Facial Expression Imitation Method for Humanoid Robot Based on Smooth-Constraint Reversed Mechanical Model (SRMM)

Abstract

To improve the space-time similarity and motion smoothness of facial expression imitation (FEI), a real-time FEI method for a humanoid robot is proposed based on smooth-constraint reversed mechanical model (SRMM) by combining a sequence-to-sequence deep learning model and a motion-smoothing constraint. First, on the basis of facial data from a Kinect capture device, a facial feature vector is characterized based on 3 head postures, 17 facial animation units, and facial geometric deformation cascaded by Laplace coordinates. Second, a reversed mechanical model is constructed via a multilayer long short-term memory neural network to accomplish direct mapping from facial feature sequences to motor position sequences. Additionally, to overcome the motor chattering phenomenon during real-time FEI, a high-order polynomial is constructed to fit the position sequence of motors, and an SRMM is proposed and designed based on the deviation of position, velocity, and acceleration. Finally, aiming to imitate the real-time facial feature sequences of a performer captured from Kinect, the optimal position sequences generated based on the SRMM is sent to the hardware system to keep the space-time characteristics consistent with those of the performer.
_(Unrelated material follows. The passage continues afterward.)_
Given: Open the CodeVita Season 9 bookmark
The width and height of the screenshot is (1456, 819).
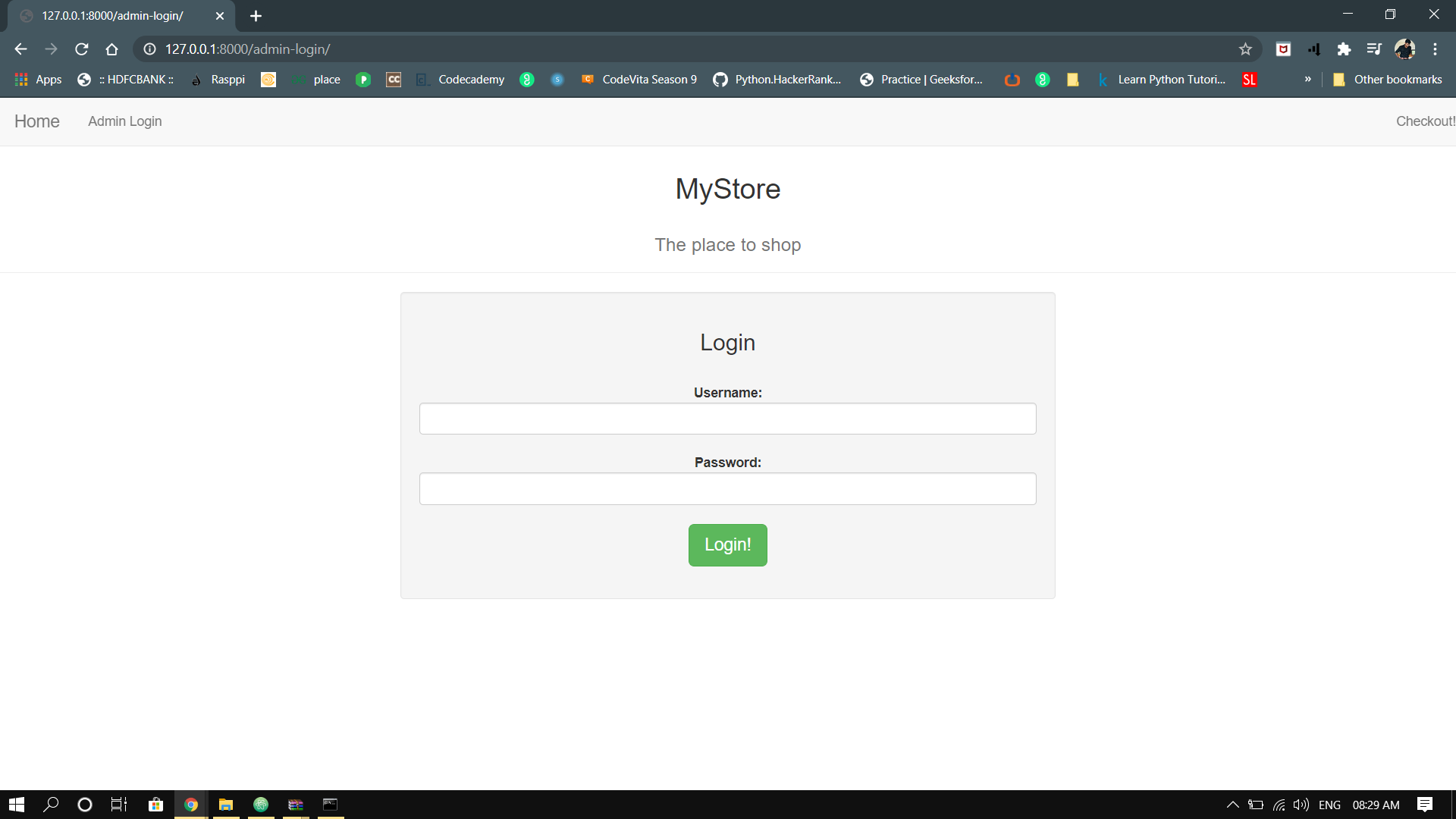Looking at the screenshot, I should pyautogui.click(x=649, y=79).
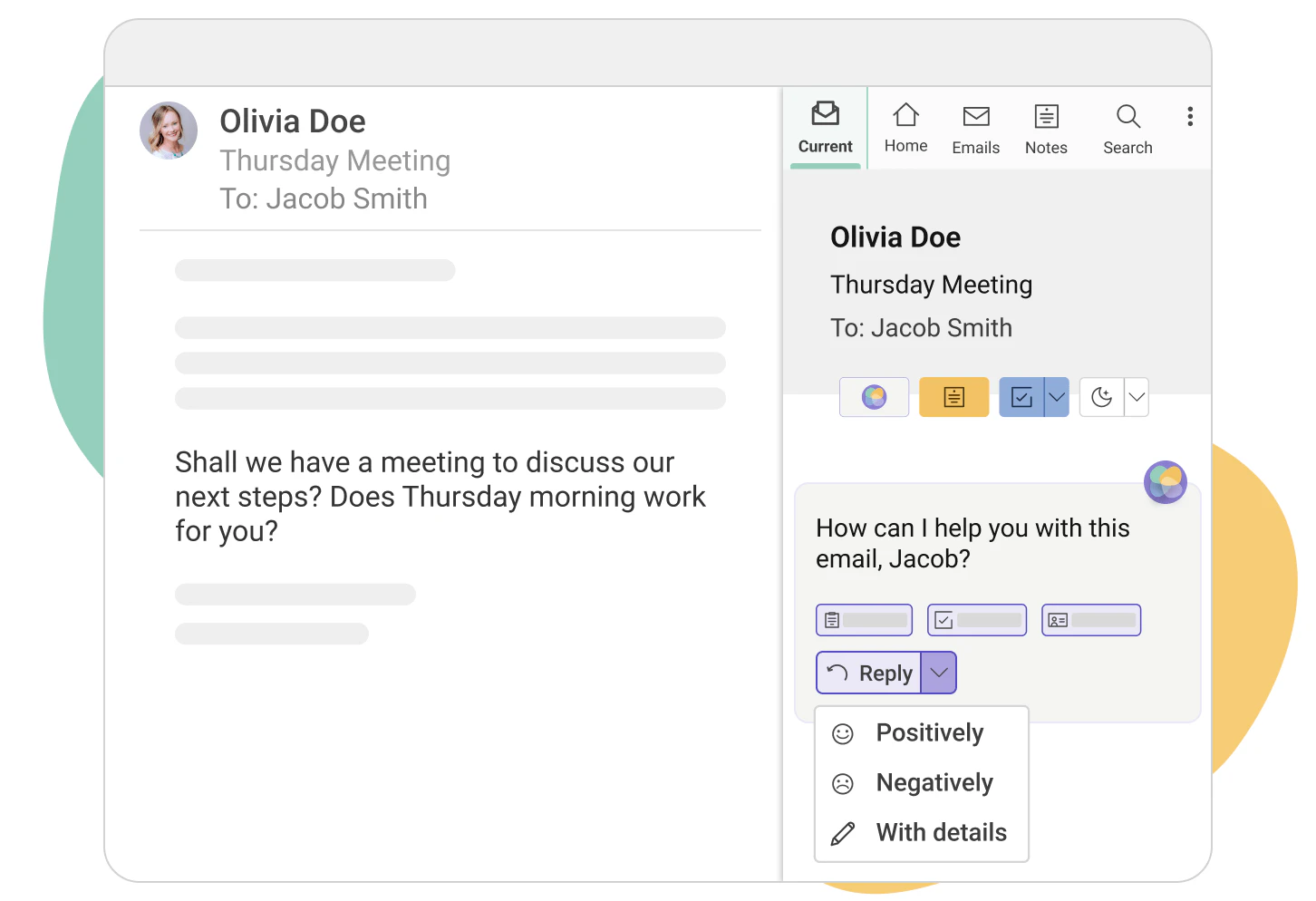Click the blue task checkmark button

pyautogui.click(x=1021, y=397)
The experimental results demonstrate that the motor position deviation of the SRMM is less than 8%. The space-time similarity between the robot and the performer is greater than 85%, and the motion smoothness of the online FEI exceeded 90%. Compared with other related methods, the proposed method achieves a remarkable improvement in motor position deviation, space-time similarity, and motion smoothness.